Keweenaw Relocating Campus From DowntownMay 15th, 2004 | By tcj | Category: 15-4: Ancient Cultures Modern Technology, Tribal College News
Keweenaw Bay Ojibwa Community College (KBOCC, Baraga, MI) has launched a $25 million fundraising drive for a new campus. Currently, the college buildings include a small academic classroom and library (former Post Office building), an administration building (former two-story home), a computer lab installed at the Ojibwa senior citizens center, and a student fitness center (leased building space).
The new campus will be relocated from the small downtown area of Baraga to a cleared 15-acre parcel on the reservation, just north of the Keweenaw Bay Indian Community’s governmental operations. The site overlooks Keweenaw Bay.

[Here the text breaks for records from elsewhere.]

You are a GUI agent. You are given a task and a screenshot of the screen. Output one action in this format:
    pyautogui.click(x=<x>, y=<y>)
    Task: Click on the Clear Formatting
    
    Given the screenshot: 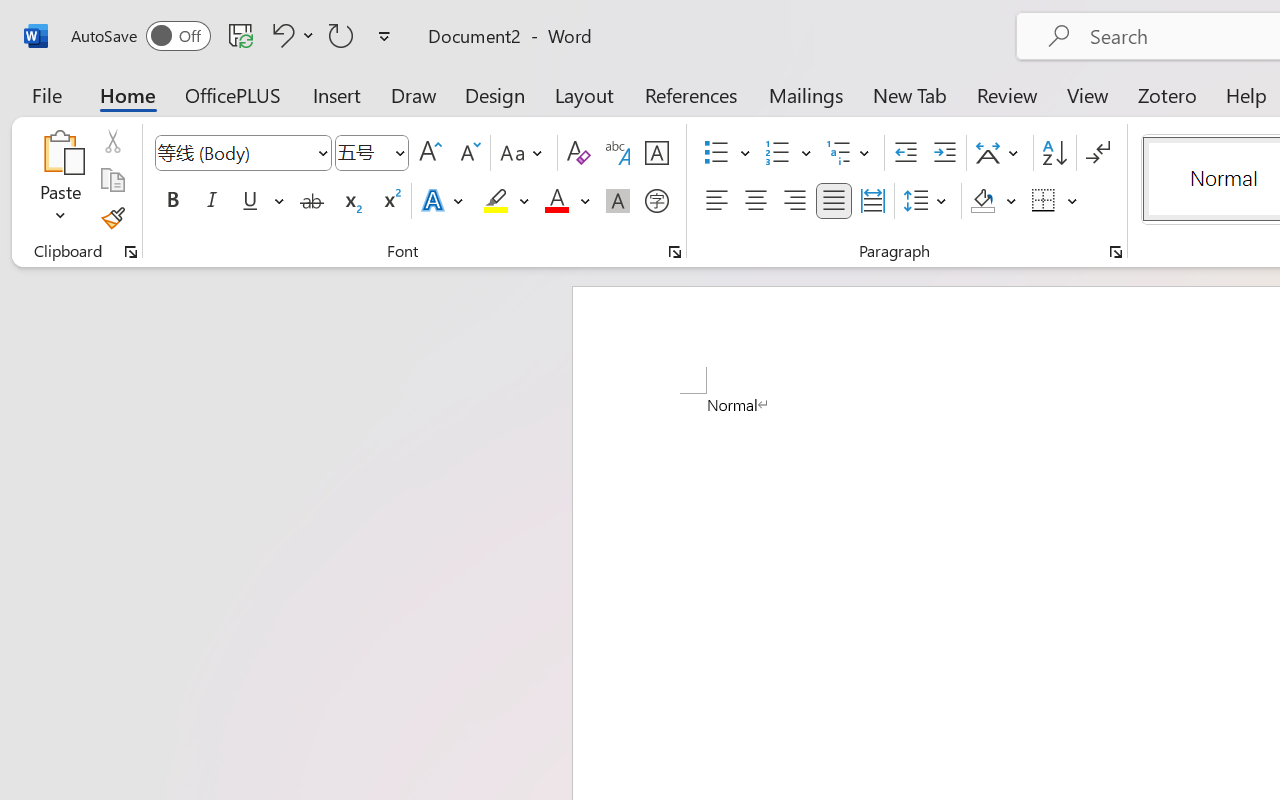 What is the action you would take?
    pyautogui.click(x=578, y=153)
    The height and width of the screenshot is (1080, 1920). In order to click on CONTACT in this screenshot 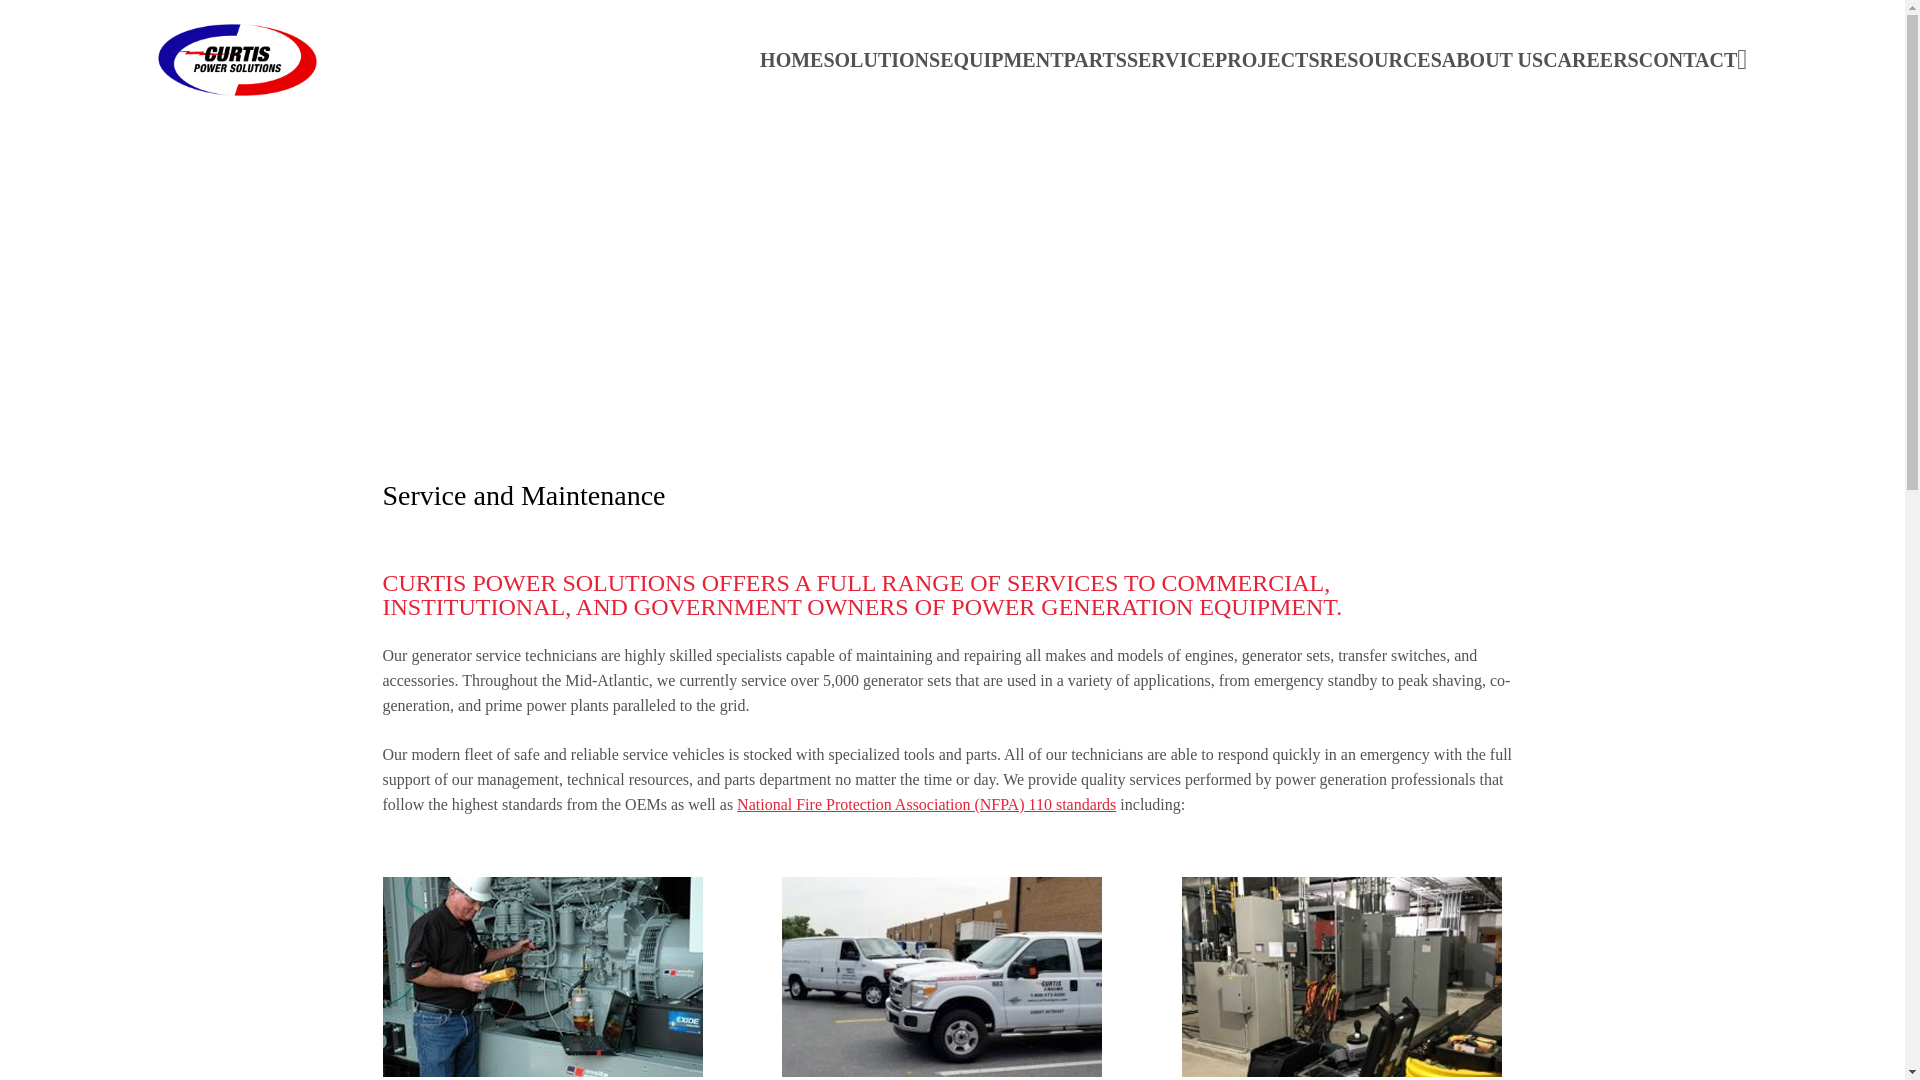, I will do `click(1688, 60)`.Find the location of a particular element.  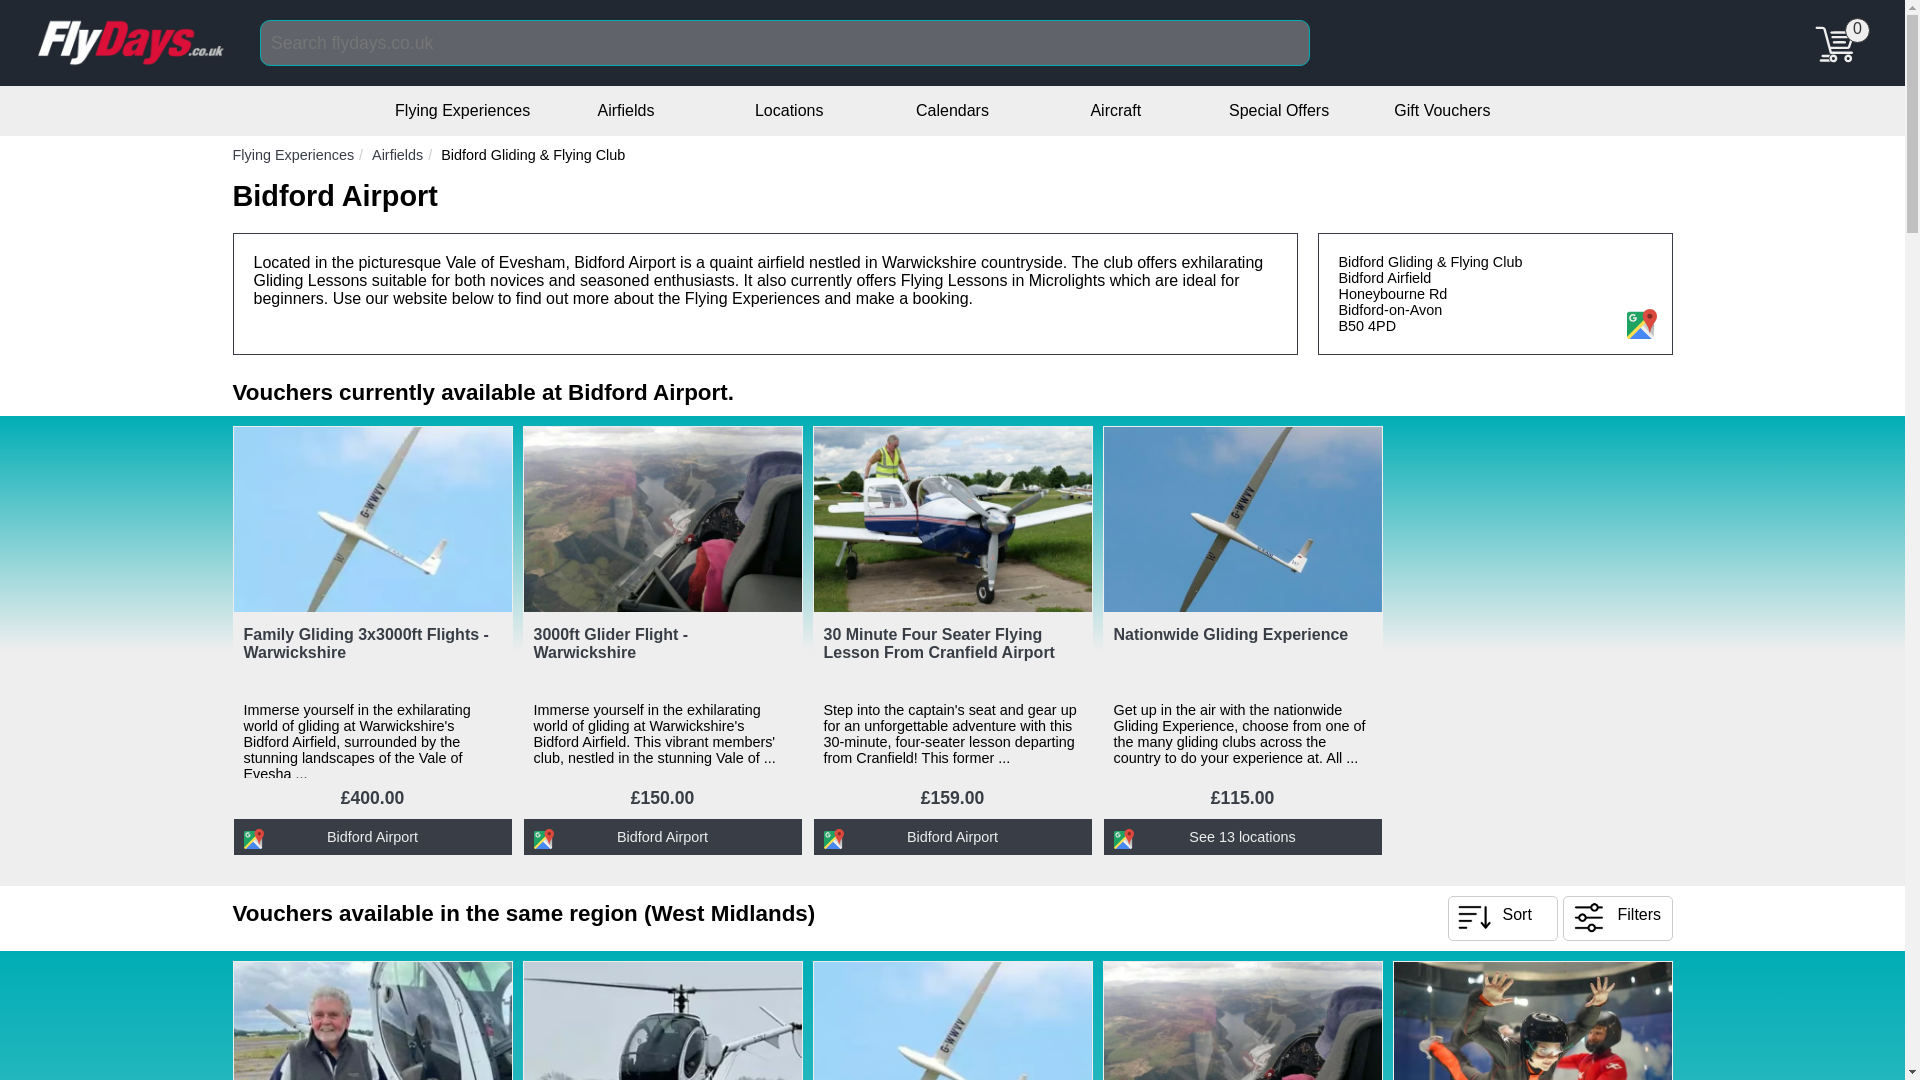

In September, the college broke ground for its technology resource center. The center will include administrative and faculty offices, computer lab, GIS lab, distance learning classroom and a classroom.
Working with the tribe, the college plans a multi-purpose building to house the student fitness center, game/activity room, kitchen, commons area, locker rooms, and gymnasium. The gym is designed for community functions such as the college’s graduation ceremony, presentations, performing arts, powwows, honoring ceremonies, basketball tournaments, community feasts, and funeral services.

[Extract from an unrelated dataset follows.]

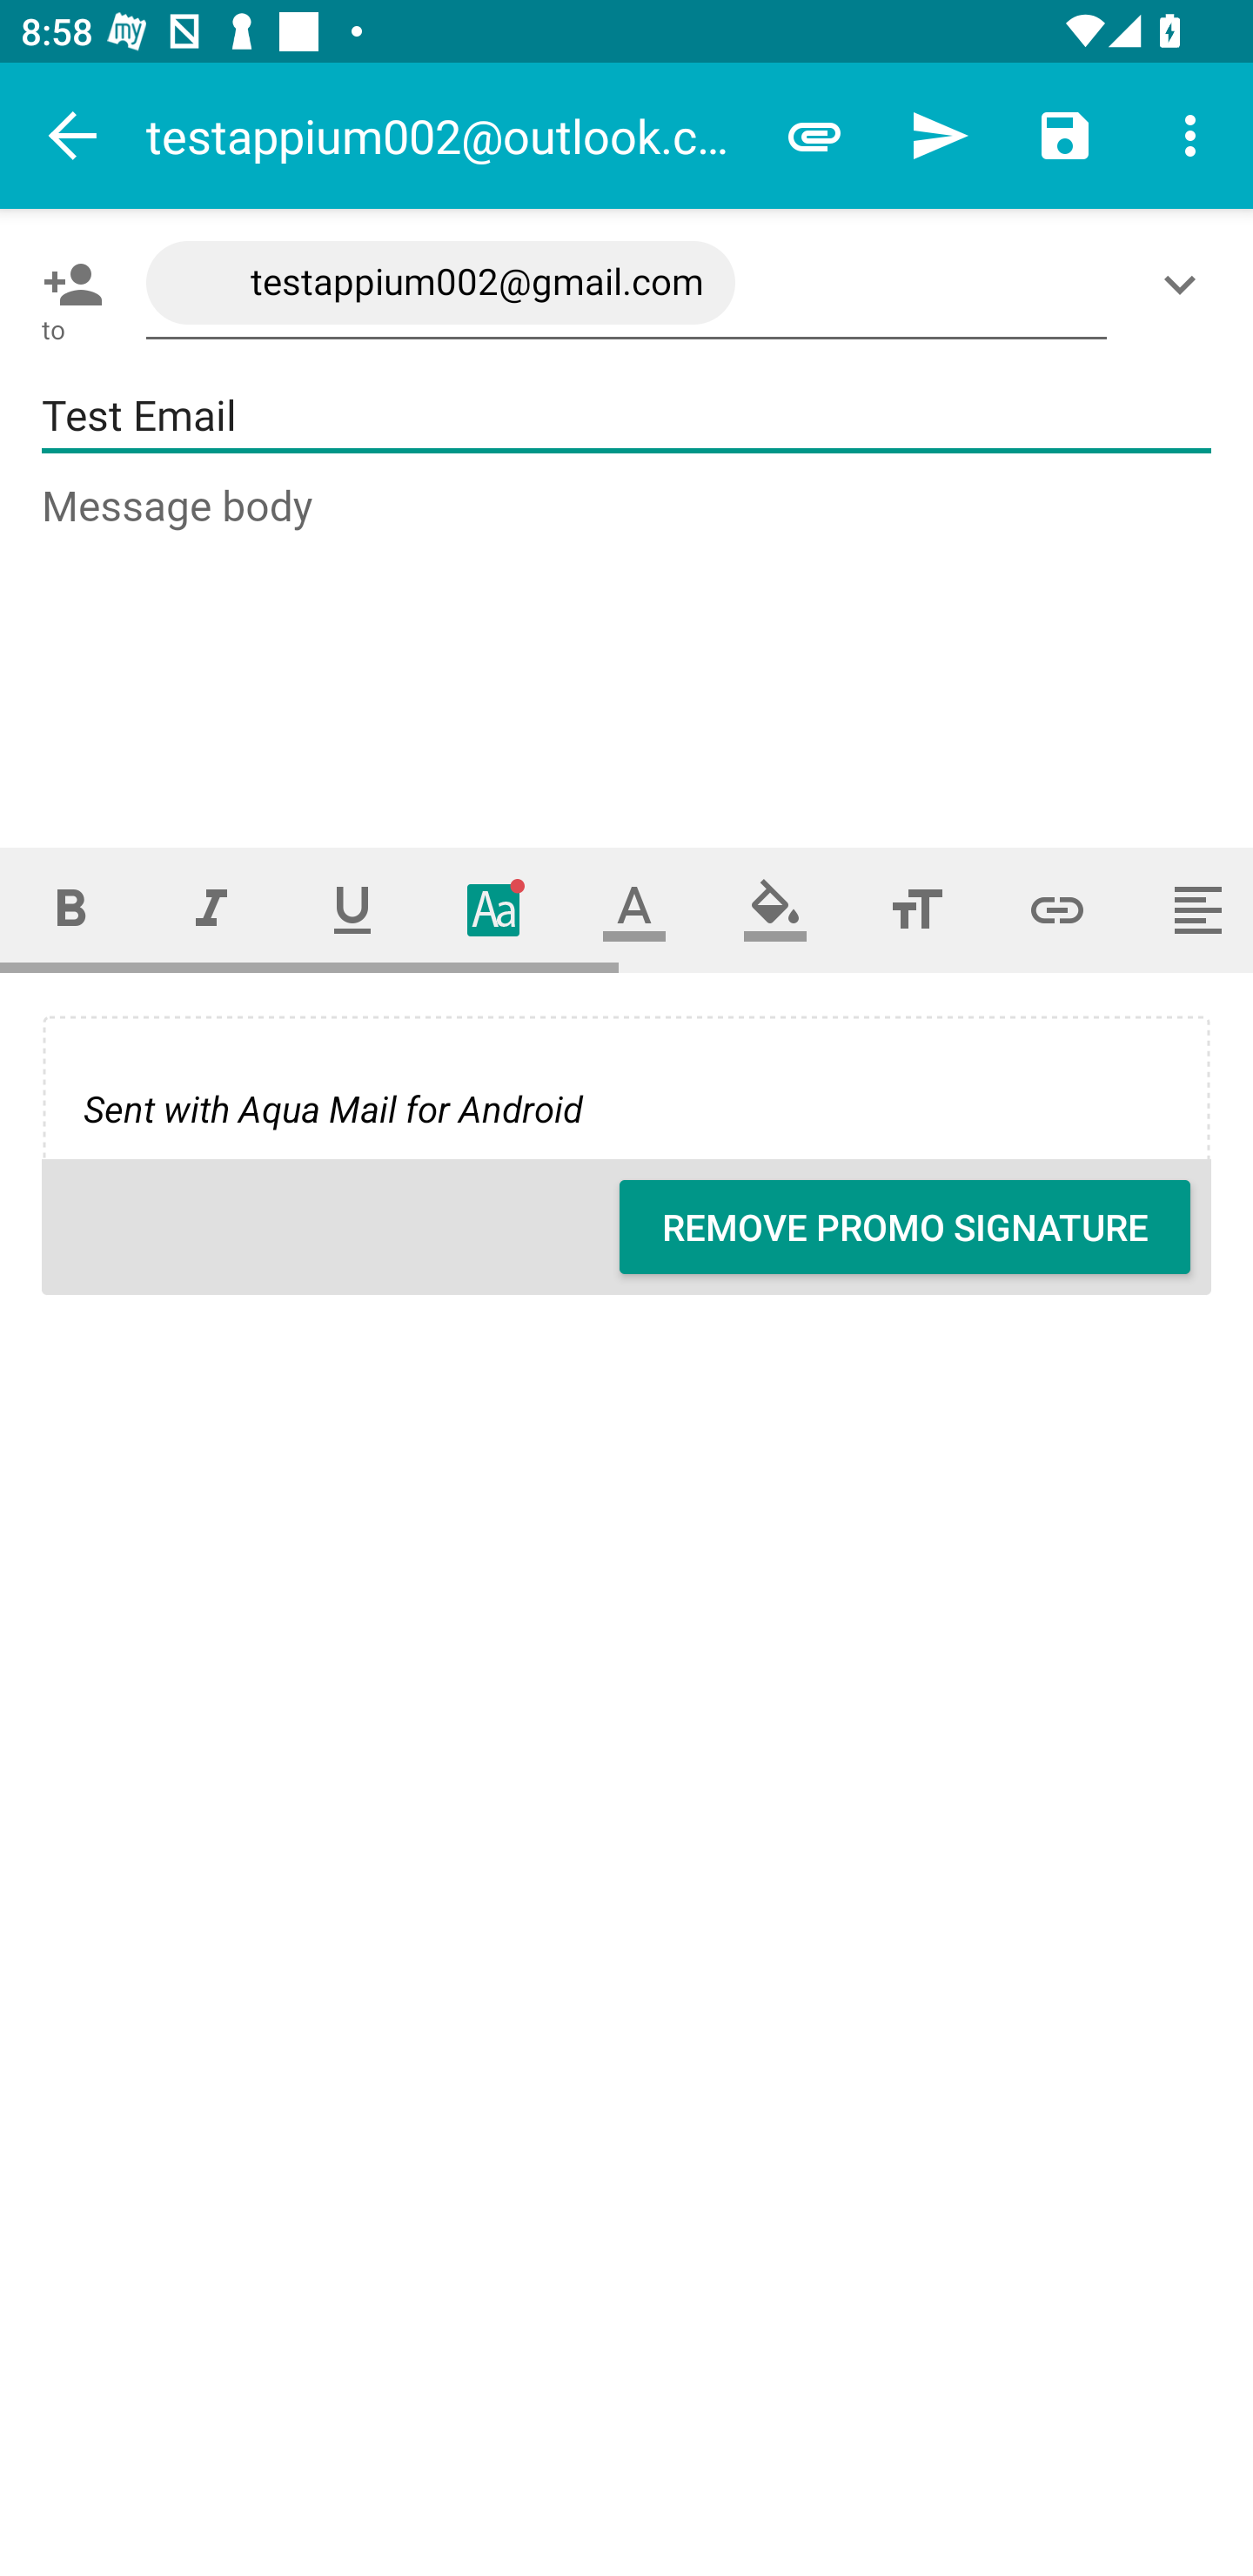 The image size is (1253, 2576). Describe the element at coordinates (352, 910) in the screenshot. I see `Underline` at that location.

The facility’s main entrance will provide an information center and Ojibwa cultural display. Beneath the entrance’s skylight, a circle will represent the four sacred directions. It will also include the tribal logo. Carved wood pillars will represent the seven original clans (eagle, crane, loon, fish, bear, martin, bird).
Future plans include a cultural learning center, day care/indoor playground, student housing, library, auditorium, student services center, and building trade center.
The goal of this new campus project is to increase the number of students from 60 to 150. When the entire campus complex is complete, the enrollment goal is to reach 500. The Waakaa’igan Project has received funding from the U.S. Department of Housing and Urban Development, USDA Rural Development, and $1.5 million from the Keweenaw Bay Tribal Council.